[Records from a collection]

Segment Open

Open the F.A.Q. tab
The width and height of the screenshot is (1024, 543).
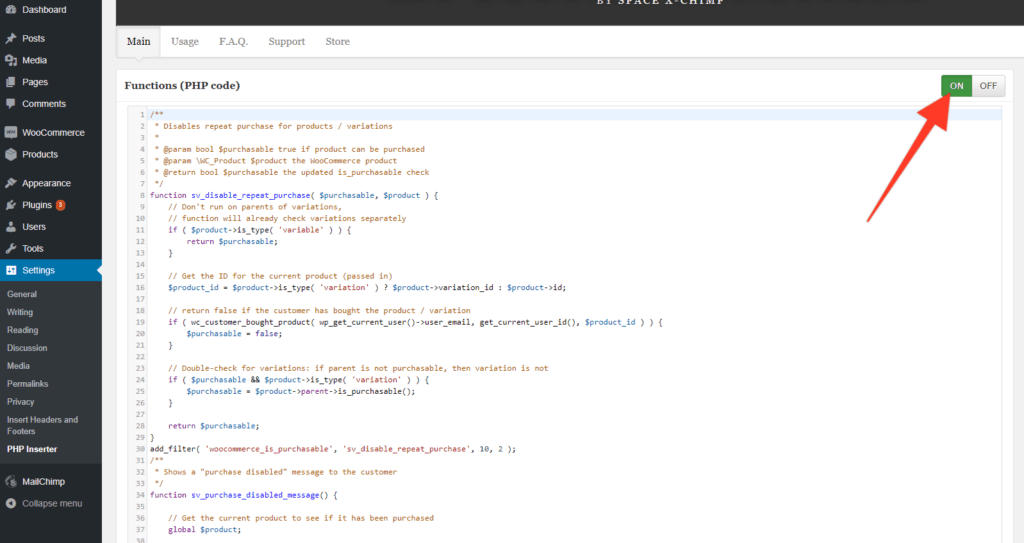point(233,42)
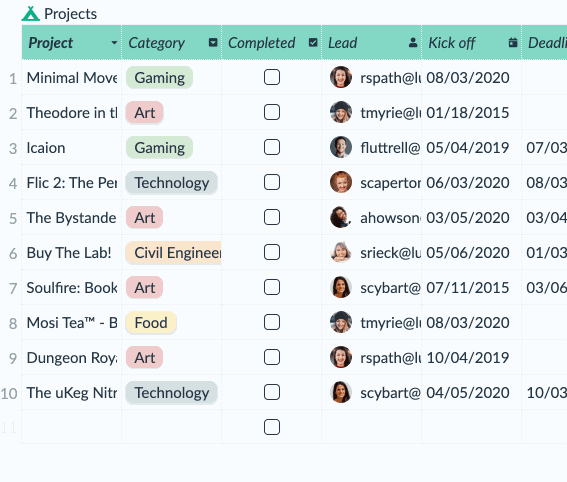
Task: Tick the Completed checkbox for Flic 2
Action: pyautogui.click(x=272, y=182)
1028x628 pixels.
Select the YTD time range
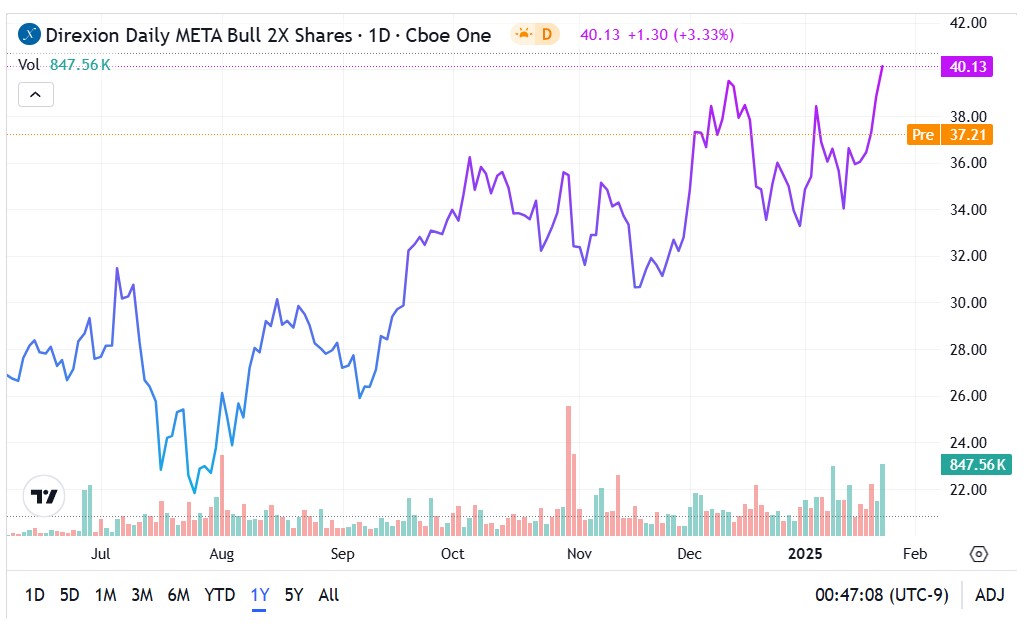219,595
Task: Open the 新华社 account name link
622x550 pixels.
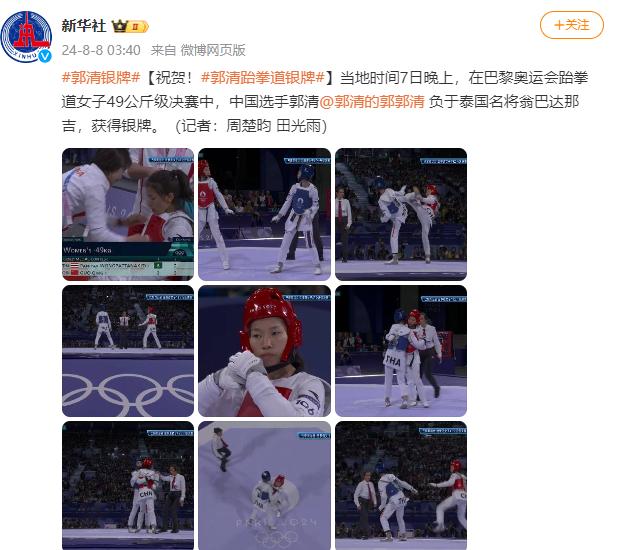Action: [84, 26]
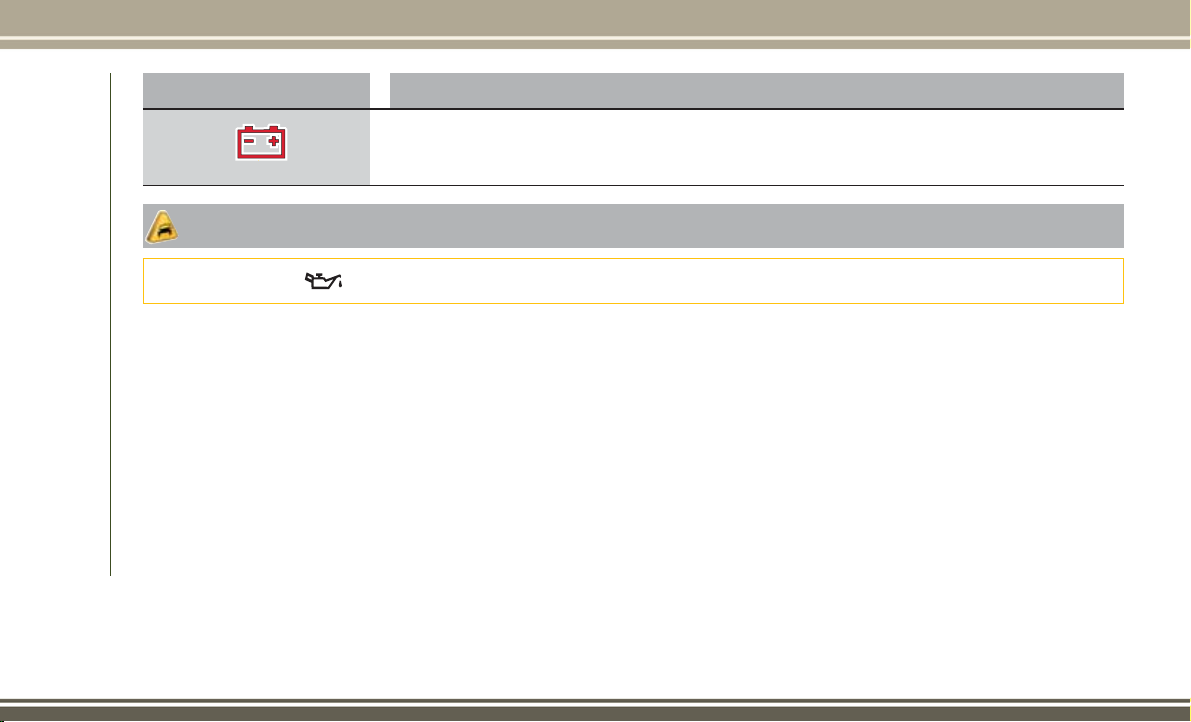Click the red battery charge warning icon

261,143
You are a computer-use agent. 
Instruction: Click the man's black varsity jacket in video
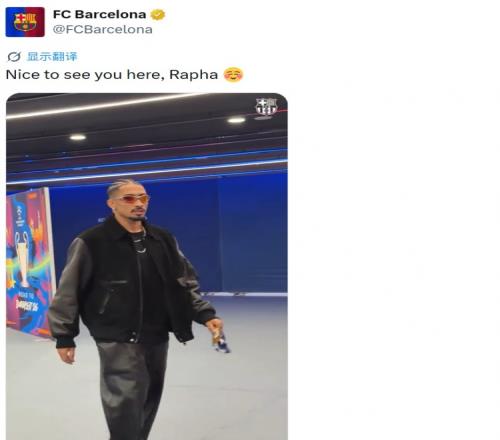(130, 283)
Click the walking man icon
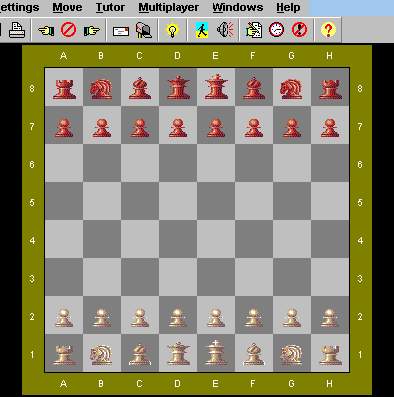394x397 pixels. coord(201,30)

Segment Closed

| REQUIREMENT |
Please retype the entries above word for word, but only from the line containing "You are a computer-use agent." through the last line, and without the pictures.

| SOLUTION BELOW |
You are a computer-use agent. 
Instruction: Click the man's black varsity jacket in video
(130, 283)
Click the walking man icon
394x397 pixels. coord(201,30)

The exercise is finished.